Occupancy of dopamine D1, D2 and serotonin2A receptors in schizophrenic patients treated with flupentixol in comparison with risperidone and haloperidol

Rationale Flupentixol (FLX) has been used as a neuroleptic for nearly 4 decades. In vitro data show comparable affinity to dopamine D-2, D-1 and 5-HT2A receptors and recently, FLX showed to be not inferior to risperidone in schizophrenic patients with predominant negative symptomatology, which was implicated with flupentixol's interaction with 5-HT2A and/or D-1 receptors. Objectives To assess in vivo receptor occupancy (RO) in patients clinically treated with FLX (n = 13, 5.7 +/- 1.4 mg/day) in comparison with risperidone (RIS, n = 11, 3.6 +/- 1.3 mg/day) and haloperidol (HAL, n = 11, 8.5 +/- 5.5 mg/day). Materials and methods Each patient underwent two PET scans with 3-N-[C-11]methylspiperone (target: frontal 5-HT2A), [C-11]SCH23390 (striatal D-1) or [C-11]raclopride (striatal D-2). RO was calculated as the percentage reduction of specific binding in comparison with healthy controls. Results D-2-RO under FLX was between 50% and 70%, indicating an ED50 of about 0.7 ng/ml serum. 5-HT2A and D-1-RO was 20 +/- 10% and 20 +/- 5% (mean, SEM). Under HAL, D-1-RO was 14 +/- 6% and under RIS not significantly different from zero. Conclusions We were able to demonstrate a moderate 5-HT2A and D-1 occupancy under clinically relevant doses of flupentixol, albeit lower than expected from in vitro data and clearly below saturation.

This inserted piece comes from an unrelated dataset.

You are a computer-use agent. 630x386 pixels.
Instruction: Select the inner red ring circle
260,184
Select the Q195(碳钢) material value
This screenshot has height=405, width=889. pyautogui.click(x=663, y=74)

Therefore, if flupentixol's efficacy on negative symptoms is based on its interaction with 5-HT2A and/or D-1 receptors, it should be highly dependent on serum concentration and thus on dosage and metabolism. However, these data suggest that mechanisms other than D-1 or 5-HT2A antagonism may contribute to flupentixol's efficacy on negative symptoms.